_Task goal:_
Your job is to print the listing exactly.

_Provided entries:_

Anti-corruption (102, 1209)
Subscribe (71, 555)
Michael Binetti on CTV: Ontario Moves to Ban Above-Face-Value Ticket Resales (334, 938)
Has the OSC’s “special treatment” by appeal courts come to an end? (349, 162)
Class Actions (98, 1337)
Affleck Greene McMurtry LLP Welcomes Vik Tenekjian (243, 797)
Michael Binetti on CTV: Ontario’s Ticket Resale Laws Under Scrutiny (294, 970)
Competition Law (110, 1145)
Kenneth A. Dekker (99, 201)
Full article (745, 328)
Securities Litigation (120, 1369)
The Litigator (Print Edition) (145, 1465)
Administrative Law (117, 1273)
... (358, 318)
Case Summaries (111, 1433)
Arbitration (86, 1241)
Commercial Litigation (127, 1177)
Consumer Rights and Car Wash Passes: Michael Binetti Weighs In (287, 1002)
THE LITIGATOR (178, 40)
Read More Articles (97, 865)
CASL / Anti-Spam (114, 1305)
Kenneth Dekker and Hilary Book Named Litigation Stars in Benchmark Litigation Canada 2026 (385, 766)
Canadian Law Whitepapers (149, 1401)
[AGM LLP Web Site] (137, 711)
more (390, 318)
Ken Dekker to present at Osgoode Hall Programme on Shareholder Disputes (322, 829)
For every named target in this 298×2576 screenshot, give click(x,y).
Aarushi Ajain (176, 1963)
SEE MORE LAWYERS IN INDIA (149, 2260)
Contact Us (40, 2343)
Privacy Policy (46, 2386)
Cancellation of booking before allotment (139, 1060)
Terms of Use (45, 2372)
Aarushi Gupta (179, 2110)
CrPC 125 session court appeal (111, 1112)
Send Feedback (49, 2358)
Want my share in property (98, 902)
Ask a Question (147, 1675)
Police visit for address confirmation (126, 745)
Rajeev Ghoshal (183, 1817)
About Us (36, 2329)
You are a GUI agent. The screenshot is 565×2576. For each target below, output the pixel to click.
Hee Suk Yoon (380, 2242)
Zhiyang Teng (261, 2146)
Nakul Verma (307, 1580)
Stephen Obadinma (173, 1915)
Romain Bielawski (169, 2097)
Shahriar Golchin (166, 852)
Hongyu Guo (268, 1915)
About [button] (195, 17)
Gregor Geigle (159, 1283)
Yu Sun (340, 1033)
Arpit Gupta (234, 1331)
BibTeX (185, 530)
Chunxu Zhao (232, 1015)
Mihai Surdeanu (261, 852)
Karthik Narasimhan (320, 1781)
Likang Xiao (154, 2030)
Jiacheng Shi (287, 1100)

_Finished exercise:_
Anti-corruption (102, 1209)
Subscribe (71, 555)
Michael Binetti on CTV: Ontario Moves to Ban Above-Face-Value Ticket Resales (334, 938)
Has the OSC’s “special treatment” by appeal courts come to an end? (349, 162)
Class Actions (98, 1337)
Affleck Greene McMurtry LLP Welcomes Vik Tenekjian (243, 797)
Michael Binetti on CTV: Ontario’s Ticket Resale Laws Under Scrutiny (294, 970)
Competition Law (110, 1145)
Kenneth A. Dekker (99, 201)
Full article (745, 328)
Securities Litigation (120, 1369)
The Litigator (Print Edition) (145, 1465)
Administrative Law (117, 1273)
... (358, 318)
Case Summaries (111, 1433)
Arbitration (86, 1241)
Commercial Litigation (127, 1177)
Consumer Rights and Car Wash Passes: Michael Binetti Weighs In (287, 1002)
THE LITIGATOR (178, 40)
Read More Articles (97, 865)
CASL / Anti-Spam (114, 1305)
Kenneth Dekker and Hilary Book Named Litigation Stars in Benchmark Litigation Canada 2026 (385, 766)
Canadian Law Whitepapers (149, 1401)
[AGM LLP Web Site] (137, 711)
more (390, 318)
Ken Dekker to present at Osgoode Hall Programme on Shareholder Disputes (322, 829)
For every named target in this 298×2576 screenshot, give click(x,y).
Aarushi Ajain (176, 1963)
SEE MORE LAWYERS IN INDIA (149, 2260)
Contact Us (40, 2343)
Privacy Policy (46, 2386)
Cancellation of booking before allotment (139, 1060)
Terms of Use (45, 2372)
Aarushi Gupta (179, 2110)
CrPC 125 session court appeal (111, 1112)
Send Feedback (49, 2358)
Want my share in property (98, 902)
Ask a Question (147, 1675)
Police visit for address confirmation (126, 745)
Rajeev Ghoshal (183, 1817)
About Us (36, 2329)
You are a GUI agent. The screenshot is 565×2576. For each target below, output the pixel to click.
Hee Suk Yoon (380, 2242)
Zhiyang Teng (261, 2146)
Nakul Verma (307, 1580)
Stephen Obadinma (173, 1915)
Romain Bielawski (169, 2097)
Shahriar Golchin (166, 852)
Hongyu Guo (268, 1915)
About [button] (195, 17)
Gregor Geigle (159, 1283)
Yu Sun (340, 1033)
Arpit Gupta (234, 1331)
BibTeX (185, 530)
Chunxu Zhao (232, 1015)
Mihai Surdeanu (261, 852)
Karthik Narasimhan (320, 1781)
Likang Xiao (154, 2030)
Jiacheng Shi (287, 1100)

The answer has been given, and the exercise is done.